A pesquisa, considerada a mais abrangente do mundo sobre regimes políticos, contabiliza atualmente 88 países democráticos e 91 autocráticos. Pela primeira vez em mais de cinco décadas, mais pessoas vivem sob regimes autoritários. Ainda assim, o Brasil foi na contramão: conseguiu reverter parte da deterioração institucional vivida entre 2016 e 2022.
Apesar dos avanços, o relatório mostra que o Brasil ainda sente os efeitos da autocratização iniciada com o impeachment de Dilma Rousseff, em 2016, e agravada durante a gestão de Jair Bolsonaro (PL). O país ocupa a 29ª posição global, com nota 0,71 (numa escala em que 1 representa democracia plena). A liderança mundial é da Dinamarca, com 0,88, enquanto o Chile, com 0,79, é o país mais democrático da América Latina. Já os Estados Unidos registraram queda, figurando na 25ª posição, com 0,75.
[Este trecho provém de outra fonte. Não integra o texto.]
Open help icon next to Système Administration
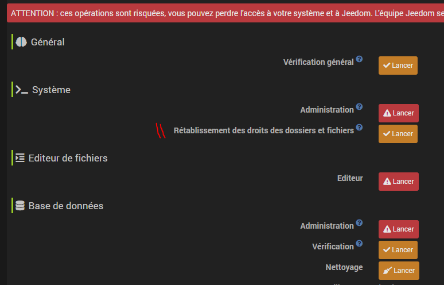 (359, 107)
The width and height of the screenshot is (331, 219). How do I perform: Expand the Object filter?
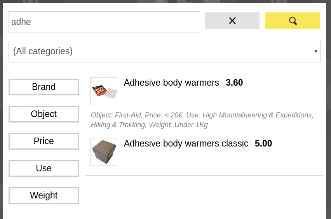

“O Brasil enfrentou uma forte crise da democracia, mas conseguiu recuperar e não evoluir para um regime autoritário”, afirmou Tiago Fernandes, professor do Instituto Universitário de Lisboa (Iscte) e diretor do Centro Regional V-Dem Europa do Sul. As declarações estão na reportagem de Jair Rattner, publicada pelo portal Público.
O Brasil foi tema de quatro artigos científicos incluídos no relatório, sinal da relevância internacional do caso. O levantamento analisa mais de 600 indicadores e conta com a colaboração de 4.200 acadêmicos e especialistas, com base de dados que cobre 202 países desde o ano de 1789.

Pilares que evitaram o colapso democrático
Para Fernandes, a resistência democrática brasileira se apoiou em três eixos fundamentais. O primeiro foi a força da sociedade civil. “A primeira foi a força da sociedade civil, que conseguiu pôr gente na rua, em uma aliança entre vários grupos sociais distintos, para defender o Estado democrático de direito. Nos Estados Unidos, contra Donald Trump, não se vê gente na rua, a não ser episodicamente”, observou o pesquisador.
O segundo fator foi a atuação decisiva do sistema judicial, sobretudo no enfrentamento aos atos golpistas. “O Poder Judiciário conseguiu levar Bolsonaro a tribunal pela tentativa de golpe de Estado”, pontuou Fernandes, referindo-se aos processos em curso no Supremo Tribunal Federal (STF) e à responsabilização de militares e apoiadores envolvidos nos atos golpistas de 8 de janeiro de 2023.
O terceiro ponto foi a articulação política durante as eleições de 2022, que culminou na vitória de Lula. “Criou-se uma frente pró-democracia. Mesmo partidos do ‘centrão’, frequentemente associados à corrupção, romperam com Bolsonaro e passaram para o lado da democracia nas eleições de 2022”, explicou.
Desafios
Embora o Brasil seja hoje visto como um dos países que mais se distanciaram do autoritarismo, o discurso bolsonarista, ainda presente na oposição, acusa o Judiciário de governar com mão de ferro. “Trata-se de um discurso simplificado de ódio, facilitado por uma visão de mundo bipolar, entre nós e eles”, rebateu Fernandes.
Ele chamou atenção ainda para o fato de que o risco autoritário não está totalmente afastado: “Esse movimento autoritário pode voltar algum dia, apoiando outra personalidade política do tipo Bolsonaro”.